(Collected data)
--
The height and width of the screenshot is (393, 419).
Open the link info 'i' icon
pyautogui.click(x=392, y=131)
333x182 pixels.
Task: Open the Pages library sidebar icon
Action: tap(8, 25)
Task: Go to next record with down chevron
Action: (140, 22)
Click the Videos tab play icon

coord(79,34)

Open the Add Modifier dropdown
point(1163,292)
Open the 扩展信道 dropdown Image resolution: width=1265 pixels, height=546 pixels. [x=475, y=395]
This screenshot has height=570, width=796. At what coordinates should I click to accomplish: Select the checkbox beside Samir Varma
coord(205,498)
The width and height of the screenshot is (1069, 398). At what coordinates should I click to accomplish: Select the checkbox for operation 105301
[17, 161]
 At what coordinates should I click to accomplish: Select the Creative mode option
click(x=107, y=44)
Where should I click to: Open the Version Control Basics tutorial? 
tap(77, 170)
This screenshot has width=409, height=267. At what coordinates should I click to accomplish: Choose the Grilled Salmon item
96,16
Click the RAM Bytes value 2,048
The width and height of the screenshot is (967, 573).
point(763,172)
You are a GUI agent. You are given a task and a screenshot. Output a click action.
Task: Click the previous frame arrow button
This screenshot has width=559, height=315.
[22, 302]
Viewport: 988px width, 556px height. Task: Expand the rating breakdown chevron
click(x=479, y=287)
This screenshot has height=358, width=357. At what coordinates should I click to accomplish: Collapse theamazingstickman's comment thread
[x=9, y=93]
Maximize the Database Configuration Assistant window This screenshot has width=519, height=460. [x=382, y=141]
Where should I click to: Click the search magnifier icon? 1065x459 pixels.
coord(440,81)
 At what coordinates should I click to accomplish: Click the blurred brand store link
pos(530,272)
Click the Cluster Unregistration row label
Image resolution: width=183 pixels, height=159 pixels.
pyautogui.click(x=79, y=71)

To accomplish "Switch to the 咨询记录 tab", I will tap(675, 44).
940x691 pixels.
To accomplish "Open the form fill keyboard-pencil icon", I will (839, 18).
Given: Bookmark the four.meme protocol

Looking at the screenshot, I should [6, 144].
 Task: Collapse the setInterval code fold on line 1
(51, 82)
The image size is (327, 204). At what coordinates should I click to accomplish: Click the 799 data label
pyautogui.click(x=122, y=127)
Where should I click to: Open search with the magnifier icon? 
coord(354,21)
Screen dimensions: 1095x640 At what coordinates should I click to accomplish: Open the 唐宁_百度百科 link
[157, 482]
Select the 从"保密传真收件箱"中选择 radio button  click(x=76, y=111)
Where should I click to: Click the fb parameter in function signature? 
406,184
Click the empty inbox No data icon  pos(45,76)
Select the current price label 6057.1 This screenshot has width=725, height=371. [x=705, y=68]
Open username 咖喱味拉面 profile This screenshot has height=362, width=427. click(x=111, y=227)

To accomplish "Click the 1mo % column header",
--
■ **THE PROBLEM**
Restate the data word for word, leaving nothing out.

■ **SOLUTION FOR THIS EXERCISE**
The height and width of the screenshot is (393, 419).
Open the link info 'i' icon
pyautogui.click(x=392, y=131)
333x182 pixels.
Task: Open the Pages library sidebar icon
Action: tap(8, 25)
Task: Go to next record with down chevron
Action: (140, 22)
Click the Videos tab play icon

coord(79,34)

Open the Add Modifier dropdown
point(1163,292)
Open the 扩展信道 dropdown Image resolution: width=1265 pixels, height=546 pixels. [x=475, y=395]
This screenshot has height=570, width=796. At what coordinates should I click to accomplish: Select the checkbox beside Samir Varma
coord(205,498)
The width and height of the screenshot is (1069, 398). At what coordinates should I click to accomplish: Select the checkbox for operation 105301
[17, 161]
 At what coordinates should I click to accomplish: Select the Creative mode option
click(x=107, y=44)
Where should I click to: Open the Version Control Basics tutorial? 
tap(77, 170)
This screenshot has width=409, height=267. At what coordinates should I click to accomplish: Choose the Grilled Salmon item
96,16
Click the RAM Bytes value 2,048
The width and height of the screenshot is (967, 573).
point(763,172)
You are a GUI agent. You are given a task and a screenshot. Output a click action.
Task: Click the previous frame arrow button
This screenshot has width=559, height=315.
[22, 302]
Viewport: 988px width, 556px height. Task: Expand the rating breakdown chevron
click(x=479, y=287)
This screenshot has height=358, width=357. At what coordinates should I click to accomplish: Collapse theamazingstickman's comment thread
[x=9, y=93]
Maximize the Database Configuration Assistant window This screenshot has width=519, height=460. [x=382, y=141]
Where should I click to: Click the search magnifier icon? 1065x459 pixels.
coord(440,81)
 At what coordinates should I click to accomplish: Click the blurred brand store link
pos(530,272)
Click the Cluster Unregistration row label
Image resolution: width=183 pixels, height=159 pixels.
pyautogui.click(x=79, y=71)

To accomplish "Switch to the 咨询记录 tab", I will tap(675, 44).
940x691 pixels.
To accomplish "Open the form fill keyboard-pencil icon", I will (839, 18).
Given: Bookmark the four.meme protocol

Looking at the screenshot, I should [6, 144].
 Task: Collapse the setInterval code fold on line 1
(51, 82)
The image size is (327, 204). At what coordinates should I click to accomplish: Click the 799 data label
pyautogui.click(x=122, y=127)
Where should I click to: Open search with the magnifier icon? 
coord(354,21)
Screen dimensions: 1095x640 At what coordinates should I click to accomplish: Open the 唐宁_百度百科 link
[157, 482]
Select the 从"保密传真收件箱"中选择 radio button  click(x=76, y=111)
Where should I click to: Click the fb parameter in function signature? 
406,184
Click the empty inbox No data icon  pos(45,76)
Select the current price label 6057.1 This screenshot has width=725, height=371. [x=705, y=68]
Open username 咖喱味拉面 profile This screenshot has height=362, width=427. click(x=111, y=227)

To accomplish "Click the 1mo % column header",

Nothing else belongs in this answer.